- [Assigned task]: Give the data again exactly as it appears.

- [Data records]:
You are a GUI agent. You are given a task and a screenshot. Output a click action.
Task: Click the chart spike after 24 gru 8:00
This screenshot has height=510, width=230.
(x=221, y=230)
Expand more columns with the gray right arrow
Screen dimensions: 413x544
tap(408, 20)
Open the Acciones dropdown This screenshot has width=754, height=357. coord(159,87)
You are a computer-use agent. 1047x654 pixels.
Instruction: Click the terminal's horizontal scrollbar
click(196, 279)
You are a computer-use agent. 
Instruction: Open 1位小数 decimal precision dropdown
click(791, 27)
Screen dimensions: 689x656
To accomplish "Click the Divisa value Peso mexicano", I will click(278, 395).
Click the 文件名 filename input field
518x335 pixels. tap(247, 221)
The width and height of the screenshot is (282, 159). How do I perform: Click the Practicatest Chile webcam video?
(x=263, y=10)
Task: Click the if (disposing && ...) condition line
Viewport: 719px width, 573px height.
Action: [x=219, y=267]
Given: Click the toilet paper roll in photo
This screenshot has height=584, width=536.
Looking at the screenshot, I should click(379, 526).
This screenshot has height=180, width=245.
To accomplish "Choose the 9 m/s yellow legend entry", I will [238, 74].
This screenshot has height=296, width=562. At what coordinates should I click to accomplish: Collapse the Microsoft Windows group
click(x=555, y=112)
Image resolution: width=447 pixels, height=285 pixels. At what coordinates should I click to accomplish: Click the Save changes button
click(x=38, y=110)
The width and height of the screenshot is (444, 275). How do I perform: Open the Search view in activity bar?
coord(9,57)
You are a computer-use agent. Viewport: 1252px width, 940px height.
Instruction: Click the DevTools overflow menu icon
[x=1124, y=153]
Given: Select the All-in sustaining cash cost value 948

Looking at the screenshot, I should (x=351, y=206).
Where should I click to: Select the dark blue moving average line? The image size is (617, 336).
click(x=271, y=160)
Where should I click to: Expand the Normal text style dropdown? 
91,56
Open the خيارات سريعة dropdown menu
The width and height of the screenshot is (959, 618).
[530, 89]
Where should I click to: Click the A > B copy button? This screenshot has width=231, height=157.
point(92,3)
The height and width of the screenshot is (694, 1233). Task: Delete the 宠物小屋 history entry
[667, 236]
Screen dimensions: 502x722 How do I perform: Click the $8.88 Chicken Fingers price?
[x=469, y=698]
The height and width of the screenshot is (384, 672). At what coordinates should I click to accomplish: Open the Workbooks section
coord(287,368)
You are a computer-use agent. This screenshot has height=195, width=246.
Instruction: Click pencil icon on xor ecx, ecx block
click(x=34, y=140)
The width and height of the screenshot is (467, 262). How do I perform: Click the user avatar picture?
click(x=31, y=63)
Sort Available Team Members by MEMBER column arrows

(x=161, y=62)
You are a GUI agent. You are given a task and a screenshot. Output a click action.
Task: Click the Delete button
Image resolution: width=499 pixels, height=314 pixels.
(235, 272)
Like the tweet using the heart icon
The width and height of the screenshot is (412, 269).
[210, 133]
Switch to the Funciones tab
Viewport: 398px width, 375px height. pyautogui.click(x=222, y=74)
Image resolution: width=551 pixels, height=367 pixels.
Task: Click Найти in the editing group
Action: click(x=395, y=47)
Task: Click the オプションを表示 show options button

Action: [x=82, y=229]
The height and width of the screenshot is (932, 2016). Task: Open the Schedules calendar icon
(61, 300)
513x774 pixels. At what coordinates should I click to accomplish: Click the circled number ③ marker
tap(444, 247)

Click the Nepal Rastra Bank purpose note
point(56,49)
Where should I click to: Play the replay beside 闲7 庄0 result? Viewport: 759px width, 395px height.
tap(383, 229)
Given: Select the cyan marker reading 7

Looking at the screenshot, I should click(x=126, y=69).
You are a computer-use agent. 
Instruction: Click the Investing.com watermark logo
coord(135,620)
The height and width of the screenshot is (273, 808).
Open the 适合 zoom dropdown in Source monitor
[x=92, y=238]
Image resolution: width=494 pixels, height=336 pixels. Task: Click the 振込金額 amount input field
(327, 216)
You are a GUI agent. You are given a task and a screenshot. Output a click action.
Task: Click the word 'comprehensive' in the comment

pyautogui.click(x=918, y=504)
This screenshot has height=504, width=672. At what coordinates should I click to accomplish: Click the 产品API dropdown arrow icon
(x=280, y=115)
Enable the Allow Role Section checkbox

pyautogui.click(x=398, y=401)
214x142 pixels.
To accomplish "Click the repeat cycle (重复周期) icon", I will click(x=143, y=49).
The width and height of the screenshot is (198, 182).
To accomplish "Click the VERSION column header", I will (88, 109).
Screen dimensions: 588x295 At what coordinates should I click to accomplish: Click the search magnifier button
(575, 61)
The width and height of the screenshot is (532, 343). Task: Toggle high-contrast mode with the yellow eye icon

- [Response to this task]:
You are a GUI agent. You are given a task and a screenshot. Output a click action.
Task: Click the chart spike after 24 gru 8:00
This screenshot has height=510, width=230.
(x=221, y=230)
Expand more columns with the gray right arrow
Screen dimensions: 413x544
tap(408, 20)
Open the Acciones dropdown This screenshot has width=754, height=357. coord(159,87)
You are a computer-use agent. 1047x654 pixels.
Instruction: Click the terminal's horizontal scrollbar
click(196, 279)
You are a computer-use agent. 
Instruction: Open 1位小数 decimal precision dropdown
click(791, 27)
Screen dimensions: 689x656
To accomplish "Click the Divisa value Peso mexicano", I will click(278, 395).
Click the 文件名 filename input field
518x335 pixels. tap(247, 221)
The width and height of the screenshot is (282, 159). How do I perform: Click the Practicatest Chile webcam video?
(x=263, y=10)
Task: Click the if (disposing && ...) condition line
Viewport: 719px width, 573px height.
Action: [x=219, y=267]
Given: Click the toilet paper roll in photo
This screenshot has height=584, width=536.
Looking at the screenshot, I should click(379, 526).
This screenshot has height=180, width=245.
To accomplish "Choose the 9 m/s yellow legend entry", I will [238, 74].
This screenshot has height=296, width=562. At what coordinates should I click to accomplish: Collapse the Microsoft Windows group
click(x=555, y=112)
Image resolution: width=447 pixels, height=285 pixels. At what coordinates should I click to accomplish: Click the Save changes button
click(x=38, y=110)
The width and height of the screenshot is (444, 275). How do I perform: Open the Search view in activity bar?
coord(9,57)
You are a computer-use agent. Viewport: 1252px width, 940px height.
Instruction: Click the DevTools overflow menu icon
[x=1124, y=153]
Given: Select the All-in sustaining cash cost value 948

Looking at the screenshot, I should (x=351, y=206).
Where should I click to: Select the dark blue moving average line? The image size is (617, 336).
click(x=271, y=160)
Where should I click to: Expand the Normal text style dropdown? 
91,56
Open the خيارات سريعة dropdown menu
The width and height of the screenshot is (959, 618).
[530, 89]
Where should I click to: Click the A > B copy button? This screenshot has width=231, height=157.
point(92,3)
The height and width of the screenshot is (694, 1233). Task: Delete the 宠物小屋 history entry
[667, 236]
Screen dimensions: 502x722 How do I perform: Click the $8.88 Chicken Fingers price?
[x=469, y=698]
The height and width of the screenshot is (384, 672). At what coordinates should I click to accomplish: Open the Workbooks section
coord(287,368)
You are a computer-use agent. This screenshot has height=195, width=246.
Instruction: Click pencil icon on xor ecx, ecx block
click(x=34, y=140)
The width and height of the screenshot is (467, 262). How do I perform: Click the user avatar picture?
click(x=31, y=63)
Sort Available Team Members by MEMBER column arrows

(x=161, y=62)
You are a GUI agent. You are given a task and a screenshot. Output a click action.
Task: Click the Delete button
Image resolution: width=499 pixels, height=314 pixels.
(235, 272)
Like the tweet using the heart icon
The width and height of the screenshot is (412, 269).
[210, 133]
Switch to the Funciones tab
Viewport: 398px width, 375px height. pyautogui.click(x=222, y=74)
Image resolution: width=551 pixels, height=367 pixels.
Task: Click Найти in the editing group
Action: click(x=395, y=47)
Task: Click the オプションを表示 show options button

Action: [x=82, y=229]
The height and width of the screenshot is (932, 2016). Task: Open the Schedules calendar icon
(61, 300)
513x774 pixels. At what coordinates should I click to accomplish: Click the circled number ③ marker
tap(444, 247)

Click the Nepal Rastra Bank purpose note
point(56,49)
Where should I click to: Play the replay beside 闲7 庄0 result? Viewport: 759px width, 395px height.
tap(383, 229)
Given: Select the cyan marker reading 7

Looking at the screenshot, I should click(x=126, y=69).
You are a computer-use agent. 
Instruction: Click the Investing.com watermark logo
coord(135,620)
The height and width of the screenshot is (273, 808).
Open the 适合 zoom dropdown in Source monitor
[x=92, y=238]
Image resolution: width=494 pixels, height=336 pixels. Task: Click the 振込金額 amount input field
(327, 216)
You are a GUI agent. You are given a task and a screenshot. Output a click action.
Task: Click the word 'comprehensive' in the comment

pyautogui.click(x=918, y=504)
This screenshot has height=504, width=672. At what coordinates should I click to accomplish: Click the 产品API dropdown arrow icon
(x=280, y=115)
Enable the Allow Role Section checkbox

pyautogui.click(x=398, y=401)
214x142 pixels.
To accomplish "Click the repeat cycle (重复周期) icon", I will click(x=143, y=49).
The width and height of the screenshot is (198, 182).
To accomplish "Click the VERSION column header", I will (88, 109).
Screen dimensions: 588x295 At what coordinates should I click to accomplish: Click the search magnifier button
(575, 61)
The width and height of the screenshot is (532, 343). Task: Toggle high-contrast mode with the yellow eye icon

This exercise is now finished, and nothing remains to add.